→ **Activities**:
A – Name the cancer types whose newly diagnosed patients were included in the study described in the article on cancer and stroke risk.
B – Answer these questions using the article on cancer and stroke risk:
(i) How many newly diagnosed cancer patients did the study compare with people covered by Medicare?
(ii) What does the American Heart Association recommend doing if you see or experience symptoms of a stroke or heart attack?
(iii) What percent of lung cancer patients had a stroke or heart attack?
C – Pick up the article on cancer and stroke risk where it ends and keep writing it.

→ **Extracted text**:

☆ ☆ ☆

Newly diagnosed cancer patients are at increased risk of having a stroke or heart attack, according to a recent study. In the first six months after diagnosis, cancer patients were more than twice as likely to have a stroke or heart attack than patients who did not have cancer.
The study, published in the Aug. 22, 2017,
Journal of the American College of Cardiology, compared the risk of stroke and heart attack in 279,719 newly diagnosed cancer patients to that of 279,719 people covered by Medicare who did not have cancer. The cancer patients had been diagnosed with bladder, breast, colorectal, gastric, lung, pancreatic or prostate cancer or non-Hodgkin lymphoma. Collectively, these eight cancers account for about 64 percent of all cancer diagnoses in the U.S.
A stroke can occur when clots develop in the arteries that supply the brain with blood and oxygen. The five most common warning signs of a stroke are sudden:
• numbness or weakness of the face, arm or leg;
• confusion or trouble speaking;
• trouble seeing in one or both eyes;
• dizziness, trouble walking, or loss of balance or coordination; and
• severe headache with no known cause.
A heart attack can occur when blood clots develop in the arteries that supply the heart with blood and oxygen. The most common warning signs of a heart attack are:
• chest discomfort or pain;
• shortness of breath; and
• pain or discomfort in one or both arms, the back, neck, jaw or stomach.
The American Heart Association recommends calling 911 immediately if you see or experience symptoms of a stroke or heart attack. Drugs that treat blood clots can stop some strokes and heart attacks in progress, but treatment must be given as quickly as possible after symptoms first appear.
The study found that 4.7 percent of the cancer patients had had a stroke or heart attack within six months of diagnosis compared to 2.2 percent of the Medicare beneficiaries. The risk was higher for patients with more advanced cancers than it was for those with early-stage cancers. Risk varied by cancer type, with 8.3 percent of lung cancer patients experiencing a stroke or heart attack, compared to 2.3 percent of prostate cancer patients.

☆ ☆ ☆

(Excerpts from a dataset)

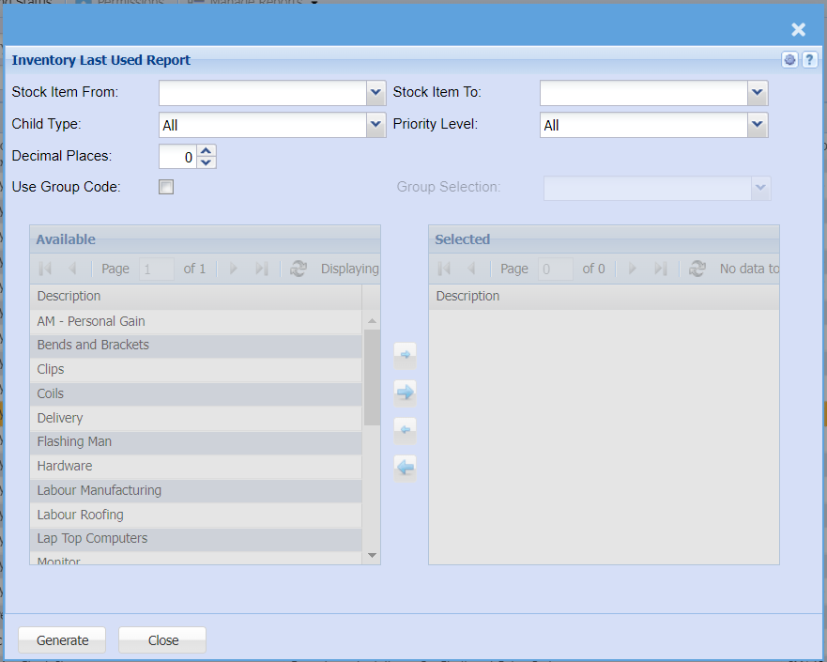This screenshot has height=662, width=827.
Task: Refresh the Selected list
Action: (697, 269)
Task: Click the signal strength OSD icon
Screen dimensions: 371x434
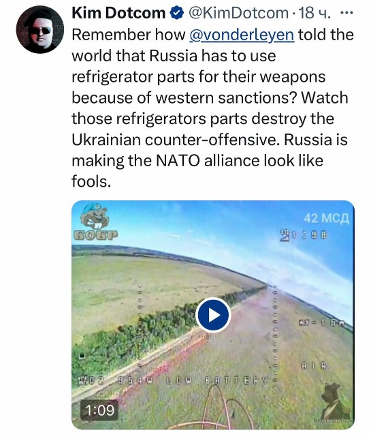Action: [x=284, y=235]
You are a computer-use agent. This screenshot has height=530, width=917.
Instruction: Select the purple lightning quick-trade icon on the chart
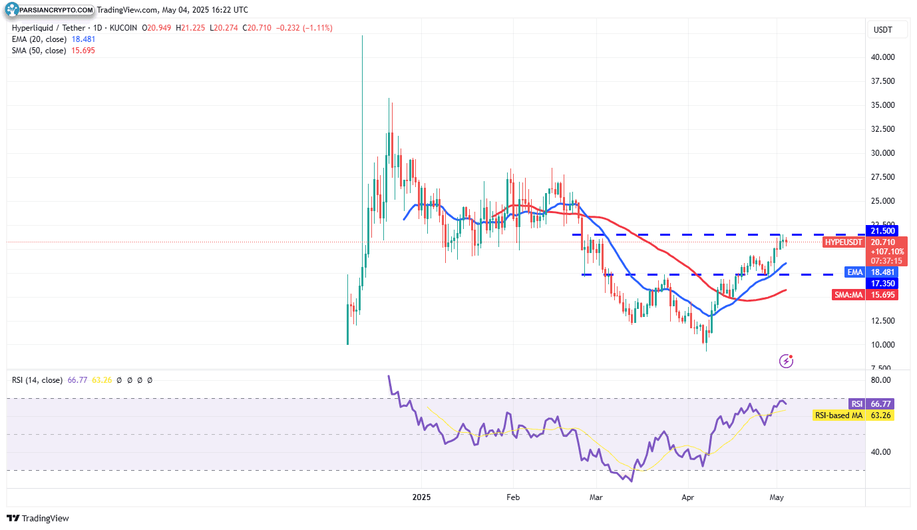(786, 360)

☆ ☆ ☆

→ **Responses for each task**:
A – Bladder cancer, breast cancer, colorectal cancer, gastric cancer, lung cancer, pancreatic cancer, prostate cancer, and non-Hodgkin lymphoma.

B –
(i) 279,719.
(ii) Calling 911 immediately.
(iii) 8.3 percent.

C –
“We can’t tell whether the cancer, the treatment or other factors are causing this heightened risk,” says Babak Navi, a vascular neurologist specializing in cancer and stroke at Weill Cornell Medicine in New York City, who led the study. “In the first six months to a year after diagnosis, cancers are the most active and treatments are the most intense.”
Cancer and heart specialists have been aware of the higher risk for heart damage. But “the risk of blockages in arteries is a new realization for us,” says Javid Moslehi, a cardiologist who directs the cardio-oncology program at Vanderbilt University Medical Center in Nashville, Tennessee. He says newly diagnosed cancer patients who have traditional risk factors for cardiovascular disease—such as high blood pressure, high cholesterol, diabetes, obesity, smoking and a sedentary lifestyle—may be at higher risk of having a stroke or heart attack than newly diagnosed patients without these other risk factors.
“There’s a growing realization that cancer patients are at risk for vascular problems,” Moslehi says. “We want to help oncologists reduce that risk.”